» Set exercise A: Set down the part of the passage on Cisco's Cius tablet that starts at "All too often" and ends at "to run apps.", word for word.

Late last week a lot of Cisco competitors, industry pundits, and armchair product managers issued a steady stream of I Told You So's as Cisco pulled the plug on its Cius tablet. But I'm not ashamed to admit it: I'm sorry to see the demise of Cius. I thought it was a fabulous product. Not as a consumer tablet, but as an IP end point. And here's why.

All too often Cius was referred to as a tablet that happened to be engineered to support voice and video communications particularly well in business settings. And this, so goes the popular wisdom, was why it failed: Cisco tried to outdo Apple with a more expensive but ultimately less flexible device.

The problem is, this isn't what Cius was.* Cius was an IP endpoint that registered to a Cisco PBX, just like any of Cisco's IP phones. Cius was optimized to provide business communications in a campus setting over Wi-Fi, just like Cisco's Wi-Fi phones, except Cius could do video as well. Cius (via its docking station) was a VDI terminal, just like Cisco's VXC 6000. Oh, and it could run apps--Cisco apps, partners' apps, Android apps. Cius wasn't a tablet that happened to be engineered to support business-grade voice and video communications. It was an IP endpoint that happened to run apps.

» Set exercise B: In the records, starting at the line that contains "How do I perform: Tick" and ending at the end of the records, change "checkbox" to "check box" and give those lines back otherwise unchanged, without the pictures.

» Records for the exercise:
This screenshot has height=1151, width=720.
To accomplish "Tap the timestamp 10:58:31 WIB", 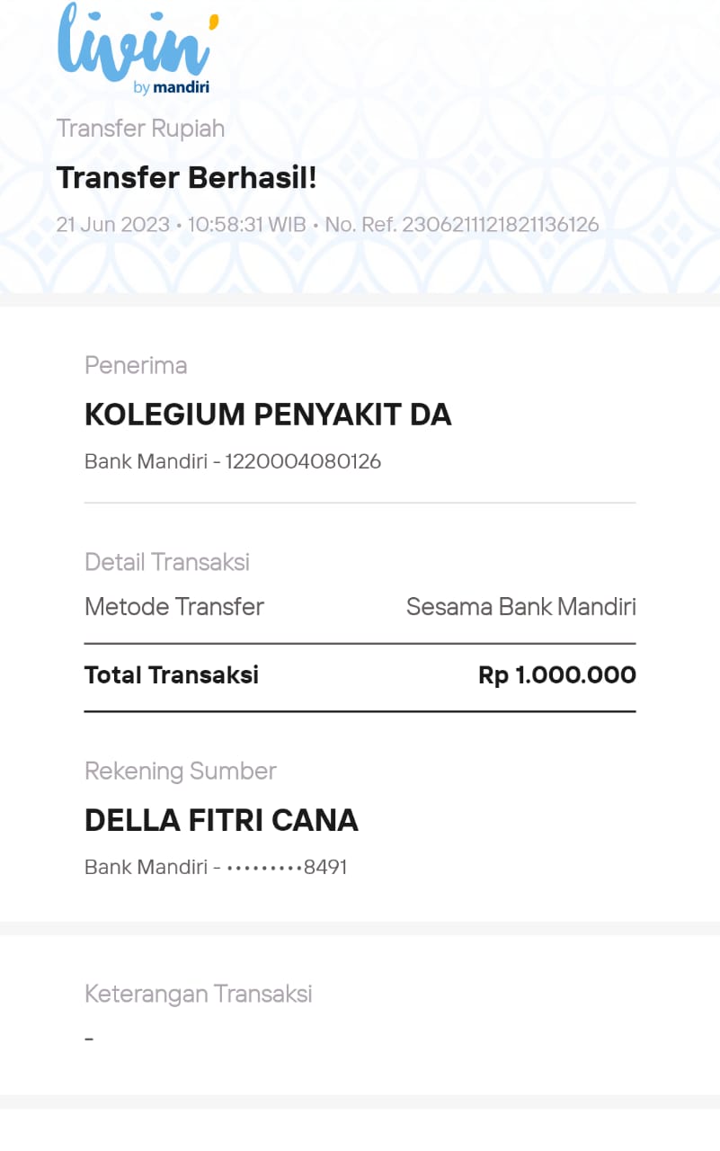I will [x=246, y=225].
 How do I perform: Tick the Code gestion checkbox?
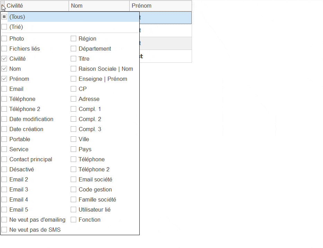tap(73, 189)
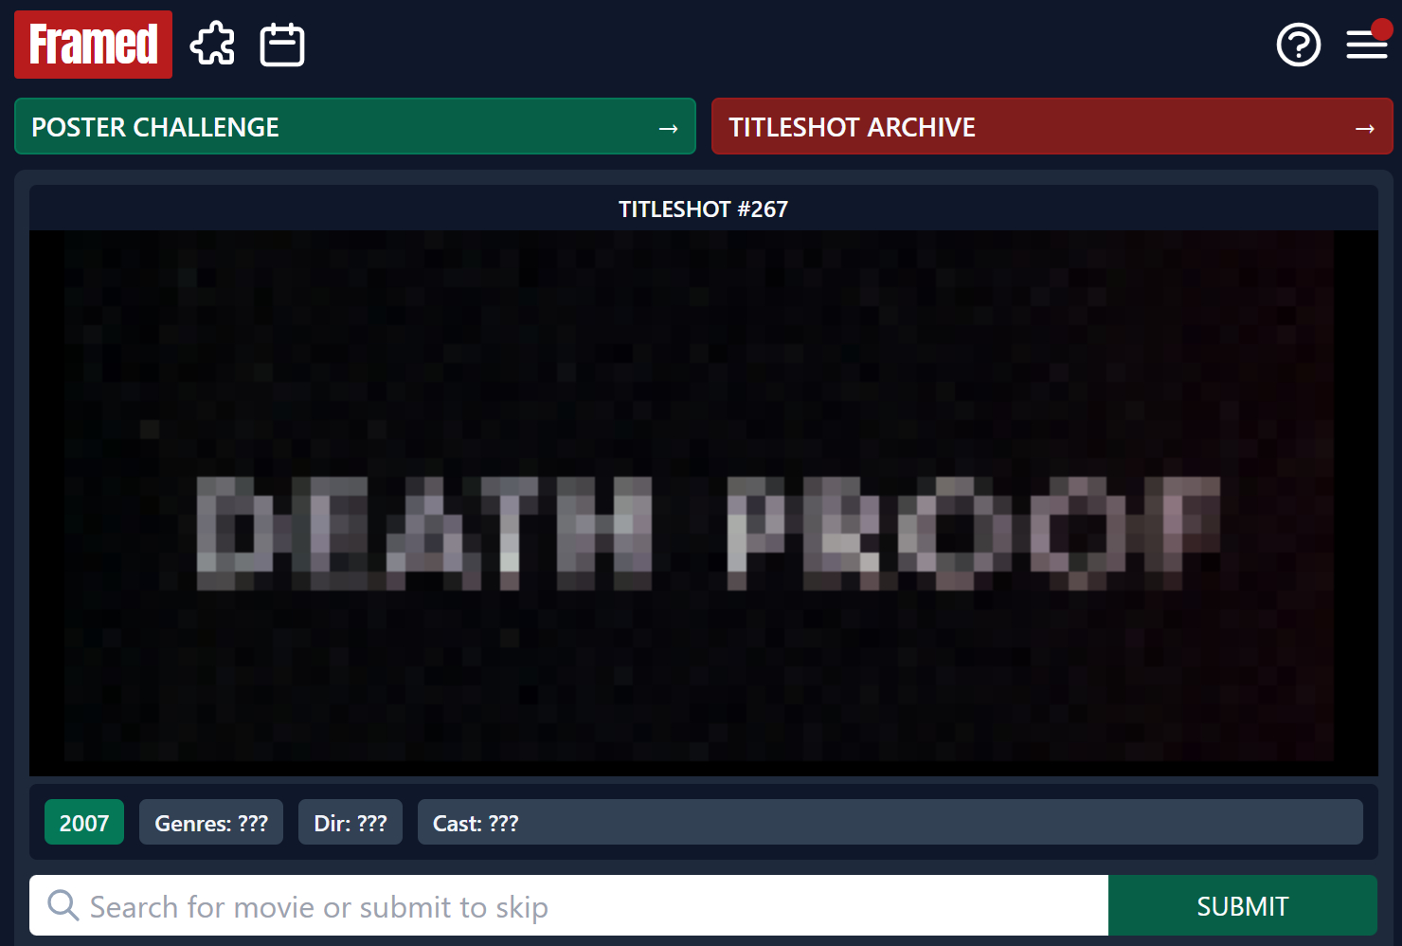Screen dimensions: 1402x946
Task: Click the red notification dot on menu
Action: (x=1381, y=29)
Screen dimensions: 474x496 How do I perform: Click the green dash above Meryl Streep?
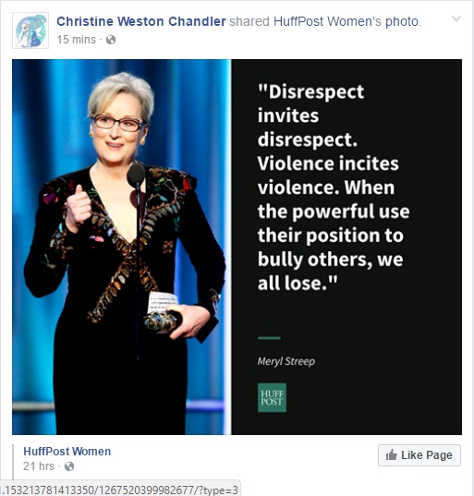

» Expected output A:
All too often Cius was referred to as a tablet that happened to be engineered to support voice and video communications particularly well in business settings. And this, so goes the popular wisdom, was why it failed: Cisco tried to outdo Apple with a more expensive but ultimately less flexible device.

The problem is, this isn't what Cius was.* Cius was an IP endpoint that registered to a Cisco PBX, just like any of Cisco's IP phones. Cius was optimized to provide business communications in a campus setting over Wi-Fi, just like Cisco's Wi-Fi phones, except Cius could do video as well. Cius (via its docking station) was a VDI terminal, just like Cisco's VXC 6000. Oh, and it could run apps--Cisco apps, partners' apps, Android apps. Cius wasn't a tablet that happened to be engineered to support business-grade voice and video communications. It was an IP endpoint that happened to run apps.

» Expected output B:
 How do I perform: Tick the Code gestion check box?
tap(73, 189)
Screen dimensions: 1402x946
Task: Click the red notification dot on menu
Action: (x=1381, y=29)
Screen dimensions: 474x496 How do I perform: Click the green dash above Meryl Streep?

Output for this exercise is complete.